Le conseil de la vie sociale - Pour quoi faire ? Quel est le sens du CVS ?
Le « Vivre ensemble » jusqu’au bout de la vie : être citoyen et exercer sa citoyenneté
Obligation, certes, le conseil de la vie sociale est aussi et surtout un outil au service de la structure et de son évolution qui permet de ne pas perdre de vue la raison d’être de l’institution.
Etre citoyen, exercer sa citoyenneté le peut-on jusqu’au bout de la vie, quel que soit son état de santé et quel que soit son mode de vie ?
L’institution est un lieu où l’espace entre la sphère privée et la sphère publique est ténue et en même temps l’institution se doit d’être garante du respect du privé et de l’intimité de ses résidents comme du respect de leurs droits et de leurs devoirs.
Le droit à l’intimité, le besoin d’intimité, le droit à l’expression citoyenne et le besoin d’expression citoyenne constituent une alchimie personnelle dont chaque individu a besoin.
L’expression est un droit et la parole, qu’elle soit écrite ou orale, est un des fondements du lien social et de la solidarité.
Pour que des liens aux autres existent jusqu’au bout de la vie, il faut aussi qu’un lien positif à soi-même persiste, l’équilibre est fragile et l’institution doit veiller au maintien de cet équilibre.
Des textes fondamentaux nous rappellent la règle et nous permettent d’identifier et de poser les axes qui doivent servir de base à notre réflexion dans la mise en œuvre de cette instance institutionnelle qu’est le CVS.
Ces axes sont les suivants :
• la nécessaire séparation des sphères privées et publiques,
• la nécessité de combler les besoins élémentaires pour pouvoir accéder à la citoyenneté,
• que le projet commun et construit au sein de la sphère collective donne le sens à la vie.
Ces trois visions de la citoyenneté nous apportent une sorte de boussole qu’il faudra adapter à nos réalités de terrain. Pour les résidents par exemple, l’établissement, constitue le premier cercle de la « cité ».
Autrement dit, pour reprendre ces trois axes et les appliquer à la vie en institution :
• la nécessaire séparation des sphères privées et publiques démontre bien, au sein de l’institution, la nécessaire capacité d’abandonner la réclamation personnelle pour se hisser au niveau de l’intérêt collectif,
• la nécessaire capacité, posée comme pré-requis, de ne pas s’abriter derrière des pseudos besoins élémentaires (pyramide de Maslow), aujourd’hui généralement comblés dans les établissements, pour évacuer les sujets essentiels,
• que le projet collectif et l’intérêt commun sont les vecteurs qui donnent corps au sens de l’existence.
Pour rappel, que nous disent ces textes fondamentaux ?
+++++
(Travail à faire)
[1] Recopiez le passage de l'extrait sur le conseil de la vie sociale qui commence par les mots contenant « Etre citoyen, exercer » et se termine par « de la solidarité. ».
[2] Dans l'extrait sur le conseil de la vie sociale, relevez chacun des axes énoncés juste après « Ces axes sont les suivants : ».
Les lignes qui viennent ensuite ne servent à rien pour ce travail.

(Données fournies)
+++++
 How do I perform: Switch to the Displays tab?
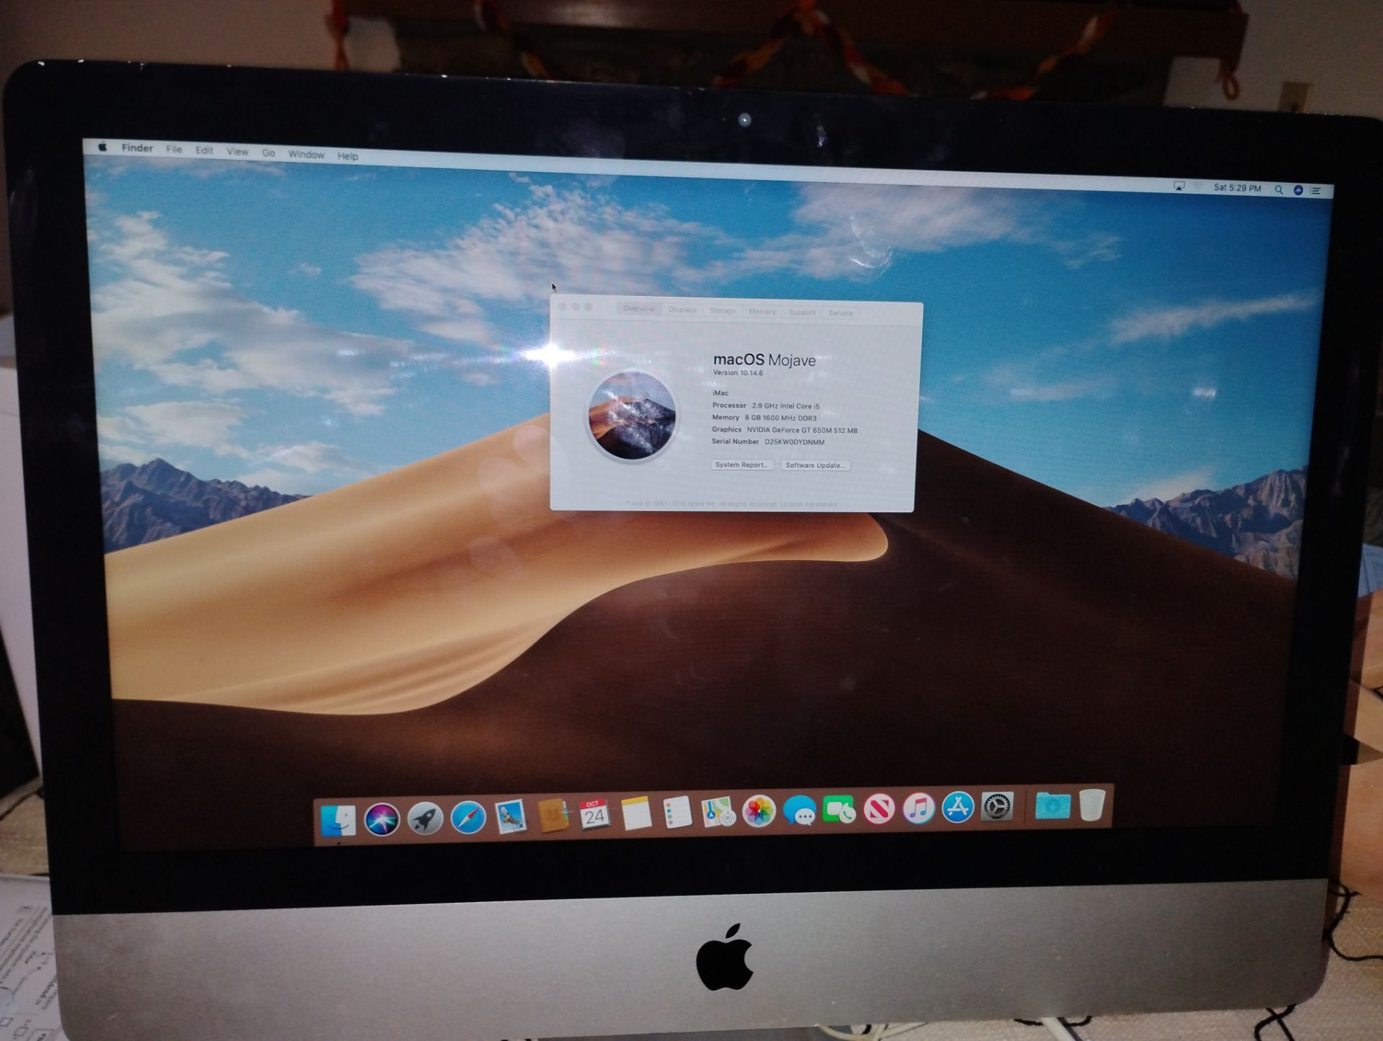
+++++
(Réponses rédigées)
[1]
Etre citoyen, exercer sa citoyenneté le peut-on jusqu’au bout de la vie, quel que soit son état de santé et quel que soit son mode de vie ?
L’institution est un lieu où l’espace entre la sphère privée et la sphère publique est ténue et en même temps l’institution se doit d’être garante du respect du privé et de l’intimité de ses résidents comme du respect de leurs droits et de leurs devoirs.
Le droit à l’intimité, le besoin d’intimité, le droit à l’expression citoyenne et le besoin d’expression citoyenne constituent une alchimie personnelle dont chaque individu a besoin.
L’expression est un droit et la parole, qu’elle soit écrite ou orale, est un des fondements du lien social et de la solidarité.

[2]
- la nécessaire séparation des sphères privées et publiques
- la nécessité de combler les besoins élémentaires pour pouvoir accéder à la citoyenneté
- que le projet commun et construit au sein de la sphère collective donne le sens à la vie